**Task objective**:
Write out all the data below exactly.

────────────────────

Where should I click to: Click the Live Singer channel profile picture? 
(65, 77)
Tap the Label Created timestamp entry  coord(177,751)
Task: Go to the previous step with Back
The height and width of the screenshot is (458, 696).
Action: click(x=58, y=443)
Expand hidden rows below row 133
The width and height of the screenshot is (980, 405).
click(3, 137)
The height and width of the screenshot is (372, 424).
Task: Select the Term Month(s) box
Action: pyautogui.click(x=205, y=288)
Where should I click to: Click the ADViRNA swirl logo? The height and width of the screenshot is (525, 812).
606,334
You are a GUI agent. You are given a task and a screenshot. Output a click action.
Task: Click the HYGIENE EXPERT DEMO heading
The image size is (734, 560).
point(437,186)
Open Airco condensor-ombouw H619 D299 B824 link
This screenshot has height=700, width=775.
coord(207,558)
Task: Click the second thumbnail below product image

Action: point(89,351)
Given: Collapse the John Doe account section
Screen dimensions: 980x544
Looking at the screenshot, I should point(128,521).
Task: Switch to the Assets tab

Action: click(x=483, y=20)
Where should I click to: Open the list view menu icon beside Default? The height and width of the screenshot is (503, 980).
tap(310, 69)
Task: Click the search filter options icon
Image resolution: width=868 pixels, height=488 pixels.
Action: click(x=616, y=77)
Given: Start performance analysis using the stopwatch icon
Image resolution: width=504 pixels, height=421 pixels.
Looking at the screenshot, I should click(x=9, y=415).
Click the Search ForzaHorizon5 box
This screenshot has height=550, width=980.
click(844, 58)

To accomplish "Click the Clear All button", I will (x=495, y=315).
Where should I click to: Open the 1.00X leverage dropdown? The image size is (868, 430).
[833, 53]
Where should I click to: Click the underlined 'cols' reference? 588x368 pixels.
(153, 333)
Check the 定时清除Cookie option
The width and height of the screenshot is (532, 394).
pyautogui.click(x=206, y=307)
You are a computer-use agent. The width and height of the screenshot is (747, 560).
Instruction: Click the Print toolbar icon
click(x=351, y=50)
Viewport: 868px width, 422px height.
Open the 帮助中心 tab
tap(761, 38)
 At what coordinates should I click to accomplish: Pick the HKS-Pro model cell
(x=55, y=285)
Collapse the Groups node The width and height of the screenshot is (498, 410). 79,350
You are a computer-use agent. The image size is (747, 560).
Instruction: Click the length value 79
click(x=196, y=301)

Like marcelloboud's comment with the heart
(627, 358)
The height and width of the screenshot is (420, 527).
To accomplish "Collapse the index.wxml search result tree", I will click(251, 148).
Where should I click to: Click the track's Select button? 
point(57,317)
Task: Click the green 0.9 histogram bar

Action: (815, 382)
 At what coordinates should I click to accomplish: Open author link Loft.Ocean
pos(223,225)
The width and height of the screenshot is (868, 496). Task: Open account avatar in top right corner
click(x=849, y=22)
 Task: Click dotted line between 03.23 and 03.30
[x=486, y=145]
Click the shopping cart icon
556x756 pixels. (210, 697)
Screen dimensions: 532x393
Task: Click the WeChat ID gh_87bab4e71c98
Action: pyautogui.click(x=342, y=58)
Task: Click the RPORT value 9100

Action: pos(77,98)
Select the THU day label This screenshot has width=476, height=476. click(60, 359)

────────────────────

**Written response**:
Where should I click to: Click the Live Singer channel profile picture? 
(65, 77)
Tap the Label Created timestamp entry  coord(177,751)
Task: Go to the previous step with Back
The height and width of the screenshot is (458, 696).
Action: click(x=58, y=443)
Expand hidden rows below row 133
The width and height of the screenshot is (980, 405).
click(3, 137)
The height and width of the screenshot is (372, 424).
Task: Select the Term Month(s) box
Action: pyautogui.click(x=205, y=288)
Where should I click to: Click the ADViRNA swirl logo? The height and width of the screenshot is (525, 812).
606,334
You are a GUI agent. You are given a task and a screenshot. Output a click action.
Task: Click the HYGIENE EXPERT DEMO heading
The image size is (734, 560).
point(437,186)
Open Airco condensor-ombouw H619 D299 B824 link
This screenshot has height=700, width=775.
coord(207,558)
Task: Click the second thumbnail below product image

Action: point(89,351)
Given: Collapse the John Doe account section
Screen dimensions: 980x544
Looking at the screenshot, I should point(128,521).
Task: Switch to the Assets tab

Action: click(x=483, y=20)
Where should I click to: Open the list view menu icon beside Default? The height and width of the screenshot is (503, 980).
tap(310, 69)
Task: Click the search filter options icon
Image resolution: width=868 pixels, height=488 pixels.
Action: click(x=616, y=77)
Given: Start performance analysis using the stopwatch icon
Image resolution: width=504 pixels, height=421 pixels.
Looking at the screenshot, I should click(x=9, y=415).
Click the Search ForzaHorizon5 box
This screenshot has height=550, width=980.
click(844, 58)

To accomplish "Click the Clear All button", I will (x=495, y=315).
Where should I click to: Open the 1.00X leverage dropdown? The image size is (868, 430).
[833, 53]
Where should I click to: Click the underlined 'cols' reference? 588x368 pixels.
(153, 333)
Check the 定时清除Cookie option
The width and height of the screenshot is (532, 394).
pyautogui.click(x=206, y=307)
You are a computer-use agent. The width and height of the screenshot is (747, 560).
Instruction: Click the Print toolbar icon
click(x=351, y=50)
Viewport: 868px width, 422px height.
Open the 帮助中心 tab
tap(761, 38)
 At what coordinates should I click to accomplish: Pick the HKS-Pro model cell
(x=55, y=285)
Collapse the Groups node The width and height of the screenshot is (498, 410). 79,350
You are a computer-use agent. The image size is (747, 560).
Instruction: Click the length value 79
click(x=196, y=301)

Like marcelloboud's comment with the heart
(627, 358)
The height and width of the screenshot is (420, 527).
To accomplish "Collapse the index.wxml search result tree", I will click(251, 148).
Where should I click to: Click the track's Select button? 
point(57,317)
Task: Click the green 0.9 histogram bar

Action: (815, 382)
 At what coordinates should I click to accomplish: Open author link Loft.Ocean
pos(223,225)
The width and height of the screenshot is (868, 496). Task: Open account avatar in top right corner
click(x=849, y=22)
 Task: Click dotted line between 03.23 and 03.30
[x=486, y=145]
Click the shopping cart icon
556x756 pixels. (210, 697)
Screen dimensions: 532x393
Task: Click the WeChat ID gh_87bab4e71c98
Action: pyautogui.click(x=342, y=58)
Task: Click the RPORT value 9100

Action: pos(77,98)
Select the THU day label This screenshot has width=476, height=476. click(60, 359)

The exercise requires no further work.